HackNY Spring 2015 Hackathon One-Two

09 Mar 2015 | Categories: hackathon, projects

#TL;DR

I won second place at the HackNY Spring 2015 Hackathon with 🐤🎶 (chirp). And I also won first place with GLaPEP8(!) Apparently I’m the first person to win two podium places at a HackNY hackathon.

Congrats to GLaPEP8 for winning 1st place at #hackny - Adam won first and second! pic.twitter.com/WASGOlqmir
— Major League Hacking (@MLHacks) March 8, 2015

The hackathon was a blast, I really love working full-out in an environment filled with people doing the same. It didn’t hurt to be surrounded by HackNYers, sponsors, and snacks.

#🐤🎶 (chirp)

ChallengePost link, GitHub repo.

The first project I came up with is called ‘ 🐤🎶’. However, I couldn’t submit that name on ChallengePost, so I gave it the alternate title ‘(chirp)’. That wasn’t the end of the issues caused by the name, however: I thought using it as a subdomain broke ngrok in the middle of the demos (but actually, it was just maintenance. Still, a tense 20 minutes for many a demoer).

Screenshot of (chirp)

🐤🎶 is a tool to reduce the length of potential tweets. It uses WordNet inside Python’s NLTK to find synonyms for each word in the provided text. For extra concision, it also suggests emoji which might replace some words, and offers to replace stopwords with the NUL character. You might think of this as similar to the lossy pscyhoacoustic compression used in MP3s, in that it retains the human-interpreted meaning while reducing the amount of data the machine needs to store. In reality, semantic compression is a thing in NLP, but the approach used here is as-simple-as-possible, and aims not to reduce the total number of words needed to represent a corpus, but the total number of characters to represent a single text.¹ I’ve got a few ideas up my sleeve about how to improve it, though.

The process of developing this was surprisingly smooth. I’ve used NLTK quite a bit in the past, the most difficult part was understanding WordNet’s jargon (e.g. what exactly lemmas are). I wanted to add a bunch of configuration options, for example to only replace with more-specific or less-specific terms (hyponyms or hypernyms). That didn’t make it into v0.1, but there are two options on the page: one to only suggest emojis, and depth which controls how many levels of synonym-of-synonym to suggest. The backend uses flask, a library I’ve built so many projects with I can pretty much use it blindfolded.

The frontend was more complicated. It uses the usual suspect, but instead of Twitter Boostrap or foundation, I went for the minimalist tuktuk, which worked really well and looks delightful.

It took me quite a while to settle on how to display the suggested changes.

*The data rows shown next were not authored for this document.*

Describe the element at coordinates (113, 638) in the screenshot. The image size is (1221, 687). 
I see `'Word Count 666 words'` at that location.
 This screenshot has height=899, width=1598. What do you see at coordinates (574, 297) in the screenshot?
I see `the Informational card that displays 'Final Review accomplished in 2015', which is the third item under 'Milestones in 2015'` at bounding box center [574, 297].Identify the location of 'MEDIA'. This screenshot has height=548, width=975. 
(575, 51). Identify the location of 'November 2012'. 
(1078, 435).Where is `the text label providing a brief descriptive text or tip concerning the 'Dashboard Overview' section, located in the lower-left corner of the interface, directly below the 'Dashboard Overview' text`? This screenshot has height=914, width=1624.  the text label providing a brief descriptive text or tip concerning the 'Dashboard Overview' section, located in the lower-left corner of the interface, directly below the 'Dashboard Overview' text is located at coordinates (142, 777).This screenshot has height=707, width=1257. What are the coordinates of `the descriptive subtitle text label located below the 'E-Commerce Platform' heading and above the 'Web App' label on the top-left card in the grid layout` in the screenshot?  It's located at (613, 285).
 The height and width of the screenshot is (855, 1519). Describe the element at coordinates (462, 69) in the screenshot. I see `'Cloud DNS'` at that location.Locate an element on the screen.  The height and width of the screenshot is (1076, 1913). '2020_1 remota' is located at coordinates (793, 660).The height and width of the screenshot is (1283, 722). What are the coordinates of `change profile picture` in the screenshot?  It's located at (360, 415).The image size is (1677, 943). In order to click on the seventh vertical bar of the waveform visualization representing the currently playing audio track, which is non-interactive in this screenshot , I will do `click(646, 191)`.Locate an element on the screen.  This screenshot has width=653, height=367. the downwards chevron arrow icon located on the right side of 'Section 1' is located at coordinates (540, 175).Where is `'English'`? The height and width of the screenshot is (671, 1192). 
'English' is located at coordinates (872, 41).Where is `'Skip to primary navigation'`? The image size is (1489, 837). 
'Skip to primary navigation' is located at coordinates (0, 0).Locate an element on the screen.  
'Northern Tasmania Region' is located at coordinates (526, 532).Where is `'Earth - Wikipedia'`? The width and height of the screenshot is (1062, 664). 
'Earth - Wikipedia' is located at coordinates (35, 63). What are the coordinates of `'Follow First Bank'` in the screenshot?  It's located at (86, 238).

I thought about just having a basic form which returns the edited text, maybe displayed side-by-side with the original. In the end, I decided that inline suggestions would be cooler, so I searched for a Javascript spelling correction library that would display the suggestions and UI while letting me handle the backend. This wasn’t so easy. Many plugins require you to have a static dictionary, which was no good for me, both for quick-iteration reasons and because there would need to be one dictionary for each combination of configuration options. All the other plugins I found used pre-existing spellcheck backends — this isn’t so surprising, because who wants to build their own spellchecking engine (except perhaps Peter Norvig). Worse than that, almost all of them supported the not-quite-public now-deprecated Google Spellchecker API.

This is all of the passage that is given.